Bonner County History Museum

611 S. Ella Ave., Sandpoint, ID 83864


50 Years Ago

Sandpoint News-Bulletin


After weeks of waiting, work on the new Bridge St. span across Sand creek in the heart of Sandpoint began Tuesday. Mayor Floyd Gray said problems were resolved with the State Highway Department on Monday.

Time was of great importance as the agreement between the city and the construction firm was only binding until the end of April. The firm has 90 days to complete the job, which would anticipate completion by July 29, 1969. Gray said that since construction superintendent Elbert Gunter is a local man and aware of the city’s need for the bridge, he is sure every effort will be made to complete the bridge sooner if at all possible.

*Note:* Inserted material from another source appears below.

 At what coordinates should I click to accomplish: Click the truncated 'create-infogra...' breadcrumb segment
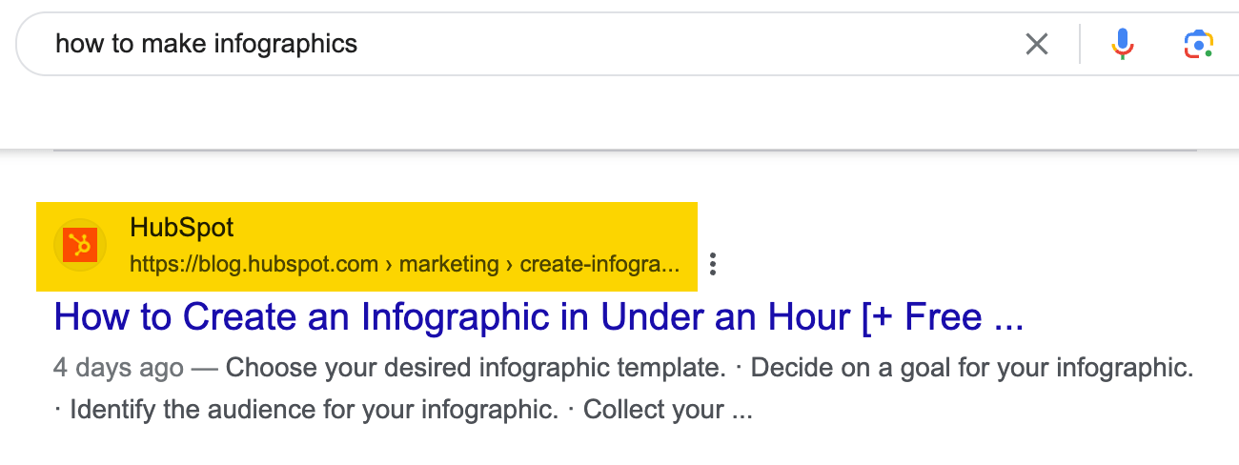pos(601,264)
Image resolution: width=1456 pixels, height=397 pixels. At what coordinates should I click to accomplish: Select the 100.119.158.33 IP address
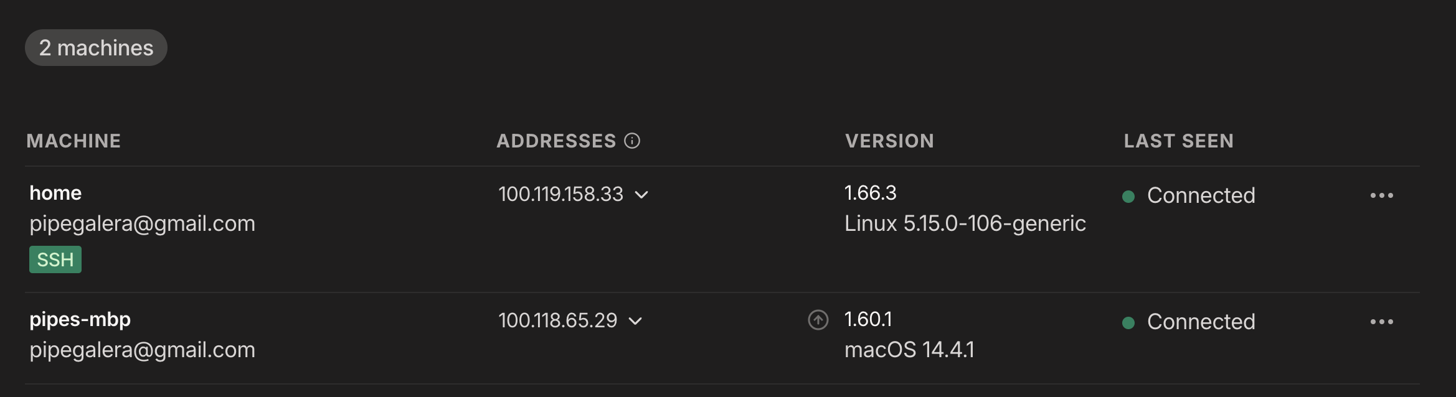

The old span has been closed since April 22, with traffic diverted by way of Cedar St.



The Hope Lounge and Cafe is an official weighing station for fish to be entered in K & K Week competition.

Fish weighed at the Hope Lounge and Cafe are eligible to compete for K & K week prizes, which will be awarded May 10 at the Eagles temple in Sandpoint. Fishermen who register their catches there can also register them in a separate derby being conducted by owner Frank Murphy. His 1969 fish derby will run all season with the exception of July and August.

100 Years Ago

Pend d’Oreille Review

May 5, 1919 — CITY BREVITIES

A sailor on a west-bound N.P. train last week inquired of the canteen ladies for Mrs. G.H. Martin. He had received a Red Cross sweater last winter from the Sandpoint Red Cross chapter and found Mrs. Martin’s card in it.

A son [John Theodore] was born April 24 to Mr. and Mrs. Theodore Rheinschmidt of Ella avenue.



Roy Walters, night foreman at the A.C. White sawmill at Laclede, had his right arm badly lacerated, with the bones severed in two or three places, by a saw on Wednesday night. Yesterday a man named Moore had his right hand taken off in a planer at the same plant.



N.P. officials met with Hope citizens to hear protests against the employment of five Orientals, two of whom were old employes (sic). Railroad officials promised to release three Orientals and have their places taken by white men and to fill the other two Orientals’ places by white men whenever they dropped out. The argument was made that the wages invited steady employment and plenty of Americans want the work.



Reforesting of burned-over areas is again under way now that the war is ended.